Beberapa bulan sebelum kejadian H&M, Dove menuai protes lantaran iklannya dianggap rasis. Iklan sabun tersebut memuat gambar wanita berkulit hitam yang mengenakan baju cokelat. Gambar bergerak menunjukkan aksi wanita kulit hitam membuka kausnya, setelah membuka kausnya, sosoknya berubah menjadi wanita berkulit putih.

Dove menyatakan permintaan maafnya. Juru bicara brand tersebut berkata sebenarnya iklan bertujuan untuk memberi gambaran Dove sebagai sebuah produk yang bisa digunakan oleh semua kalangan wanita. Tetapi kesalahpahaman terjadi.

“Kata maaf selalu diikuti dengan misi, filosofi, dan idealisme produk. Secara tidak langsung, ungkapan ini bisa jadi meningkatkan kembali awareness orang dengan brand. Saya rasa brand besar pasti bisa memperkirakan dampak yang ditimbulkan dari sebuah iklan. Mereka sudah mempertimbangkan skenario dan crisis management,” lanjut Yuswo.

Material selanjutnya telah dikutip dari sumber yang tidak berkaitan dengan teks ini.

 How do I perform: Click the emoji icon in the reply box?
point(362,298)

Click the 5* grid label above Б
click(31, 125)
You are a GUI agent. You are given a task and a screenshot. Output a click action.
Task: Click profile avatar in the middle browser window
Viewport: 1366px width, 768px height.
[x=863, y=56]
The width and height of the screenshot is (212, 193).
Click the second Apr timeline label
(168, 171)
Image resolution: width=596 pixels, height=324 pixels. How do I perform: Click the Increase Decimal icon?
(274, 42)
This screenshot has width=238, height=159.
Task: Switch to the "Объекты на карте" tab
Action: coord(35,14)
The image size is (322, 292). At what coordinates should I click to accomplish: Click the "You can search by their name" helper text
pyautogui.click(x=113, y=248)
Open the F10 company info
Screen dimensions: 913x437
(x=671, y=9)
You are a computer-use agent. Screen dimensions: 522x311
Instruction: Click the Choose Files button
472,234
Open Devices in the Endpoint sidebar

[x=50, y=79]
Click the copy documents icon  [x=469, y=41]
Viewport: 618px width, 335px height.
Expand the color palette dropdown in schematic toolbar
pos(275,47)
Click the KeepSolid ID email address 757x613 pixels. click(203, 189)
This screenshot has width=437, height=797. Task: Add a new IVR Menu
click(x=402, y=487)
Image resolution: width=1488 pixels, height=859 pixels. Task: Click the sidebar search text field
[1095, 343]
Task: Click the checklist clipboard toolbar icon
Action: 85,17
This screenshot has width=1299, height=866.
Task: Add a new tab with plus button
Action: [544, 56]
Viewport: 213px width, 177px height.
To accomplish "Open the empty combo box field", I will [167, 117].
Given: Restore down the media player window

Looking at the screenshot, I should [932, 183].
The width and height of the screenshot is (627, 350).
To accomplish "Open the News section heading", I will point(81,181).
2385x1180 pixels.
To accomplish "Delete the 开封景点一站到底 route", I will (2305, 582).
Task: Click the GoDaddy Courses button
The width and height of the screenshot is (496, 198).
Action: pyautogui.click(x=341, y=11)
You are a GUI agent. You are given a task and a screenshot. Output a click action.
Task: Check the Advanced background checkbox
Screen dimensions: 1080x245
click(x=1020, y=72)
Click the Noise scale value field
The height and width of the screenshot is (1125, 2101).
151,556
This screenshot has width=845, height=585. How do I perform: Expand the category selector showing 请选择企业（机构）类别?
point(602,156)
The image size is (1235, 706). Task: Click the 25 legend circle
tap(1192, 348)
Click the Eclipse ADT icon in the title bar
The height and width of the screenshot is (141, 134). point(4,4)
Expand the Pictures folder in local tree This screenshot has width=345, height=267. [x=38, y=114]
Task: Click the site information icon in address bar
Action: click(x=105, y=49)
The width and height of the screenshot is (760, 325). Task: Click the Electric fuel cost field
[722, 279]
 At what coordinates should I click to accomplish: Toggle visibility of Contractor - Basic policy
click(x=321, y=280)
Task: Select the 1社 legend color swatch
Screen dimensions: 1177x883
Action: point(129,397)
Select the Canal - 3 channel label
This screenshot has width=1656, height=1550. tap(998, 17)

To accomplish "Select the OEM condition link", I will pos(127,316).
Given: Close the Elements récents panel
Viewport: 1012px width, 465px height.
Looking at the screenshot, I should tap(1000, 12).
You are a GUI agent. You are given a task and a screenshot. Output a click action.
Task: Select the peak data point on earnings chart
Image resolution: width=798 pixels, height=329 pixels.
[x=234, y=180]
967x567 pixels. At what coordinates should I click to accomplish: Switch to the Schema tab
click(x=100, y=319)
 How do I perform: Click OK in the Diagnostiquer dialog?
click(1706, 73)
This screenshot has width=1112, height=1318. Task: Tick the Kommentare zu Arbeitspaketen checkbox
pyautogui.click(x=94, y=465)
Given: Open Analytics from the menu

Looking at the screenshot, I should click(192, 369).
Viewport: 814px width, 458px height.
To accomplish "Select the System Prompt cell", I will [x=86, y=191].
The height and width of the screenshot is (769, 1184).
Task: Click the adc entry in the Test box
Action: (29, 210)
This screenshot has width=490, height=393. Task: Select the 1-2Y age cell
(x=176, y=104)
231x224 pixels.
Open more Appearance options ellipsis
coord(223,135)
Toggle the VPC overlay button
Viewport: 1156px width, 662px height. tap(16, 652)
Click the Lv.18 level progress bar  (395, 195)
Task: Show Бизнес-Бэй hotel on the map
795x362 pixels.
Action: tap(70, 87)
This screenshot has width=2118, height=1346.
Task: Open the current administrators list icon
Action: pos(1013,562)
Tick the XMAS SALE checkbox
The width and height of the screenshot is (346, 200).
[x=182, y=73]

Ia mengingat tentang sebuah brand yang sanggup mendukung kampanye mendukung isu sosial tetapi dikemas dengan baik. Tetapi tentang sejumlah iklan yang muncul ketika orang mengampanyekan gerakan sejenis #MeToo dan anti-rasisme, Yuswo menyebut sejumlah brand telah melakukan, “Eksperimen yang tidak baik.”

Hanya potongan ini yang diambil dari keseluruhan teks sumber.